Frammenti_cap26

Capitolo XXVI

Presto esaudiscimi,  o Signore,
mi vien meno lo spirito; non nascondermi il tuo volto, sarei pari ai discesi nella tomba.
fammi sentire per tempo la tua benignità, perché confido in Te;
fammi conoscere  la strada che devo tenere, perché a Te ho sollevata l’anima mia,
sal. 142, 7-8
Addestrami a fare la tua volontà, perché Tu sei il mio Dio. Benigno è il tuo Spirito, guidami per via piana;
per amor del tuo Nome, Signore, ravvivami, per la tua equità cavami d’affanno.
sal. 142, 10-11
Buono e retta è il Signore; perciò addita agli erranti la via.
sal. 24, 8
La condotta di Dio è tutta bontà e fedeltà per chi osserva il patto e gli ordini di Lui.
sal. 24, 10

Se la preghiera di fede ha la possibilità di attuare la guarigione non può non essere ritenuta essa stessa una medicina efficace. Tutto sta nel pregare così bene da farci entrare nelle promesse divine di essere sicuramente esauditi.
Cerchiamo allora di conoscere queste promesse, perché sono un invito esplicito dell’Amore divino, desideroso di accordarci ogni cosa che chiederemo.
«In verità, in verità io ve lo dico: qualunque cosa domandiate al Padre, ve l’accorderà nel mio nome» (Giov. 16, 23).
Gesù fa una promessa formale; il Padre ci darà tutto ciò che gli domanderemo in nome suo. La preghiera deve sempre essere fatta al Padre invocando Gesù, deve sempre tradursi in una elevazione a Dio attraverso il Cristo. Tanto più spontaneo sarà il pregare nel suo nome tanto più viva sarà l’Unione nostra con Cristo.
«Se voi rimanete in me, e le mie parole rimangono in voi, domandate quanto volete e vi sarà fatto» (Giov. 15, 7), perché «colui che mi ama sarà amato dal Padre mio, e noi verremo a lui e in lui faremo dimora» (Giov. 14, 21-23).
La condizione prima, quindi, per essere esauditi è di essere uniti a Cristo, di rimanere in Cristo. Ma non si può essere uniti a Cristo, vivere cioè della sua vita, senza essere nella sua amicizia.
Essere amici è di più che essere amati, per essere amici ci vuole corrispondenza, una reciprocità, una intimità, una comunione di pensiero e di sentimento.
Gesù chiede allora per prima cosa di corrispondere al suo amore, di rimanere nel suo amore: «manete in dilectione mea» (Giov. 15, 9).
Rimanere nell’amore di Cristo è per primo lasciarsi amare da Lui, non mettendo nessun ostacolo al mantenimento di una tale amicizia.
Ma «voi siete miei amici se fate quel che vi comando» (Giov. 15, 14).
L’amicizia esige proprio l’unione delle volontà.
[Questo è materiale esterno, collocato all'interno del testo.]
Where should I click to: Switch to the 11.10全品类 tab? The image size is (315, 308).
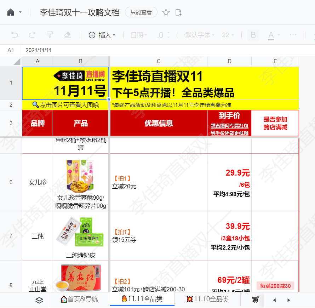point(207,299)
E l’unione della nostra volontà a quella di Cristo si prova per la nostra fedeltà a fare ciò che egli ci domanda. Ora, più la fedeltà si esercita nelle più piccole cose, e traduce così la delicatezza del nostro amore, più profondamente noi dimoreremo in Cristo.
«Se osserverete i miei comandamenti, resterete nel mio amore» (Giov. 15, 10). E nulla perciò sarà negato se chiesto nell’amore.
«Fino a questo momento non avete domandato cosa alcuna nel mio nome; domandate e riceverete, affinché la vostra gioia sia completa» (Giov. 16, 24).

«O Dio,… fa che noi, tuo popolo, amiamo ciò che tu comandi e desideriamo ciò che tu prometti, affinché in mezzo al mutar delle cose del mondo, i nostri cuori sian fissi dove sono le vere gioie».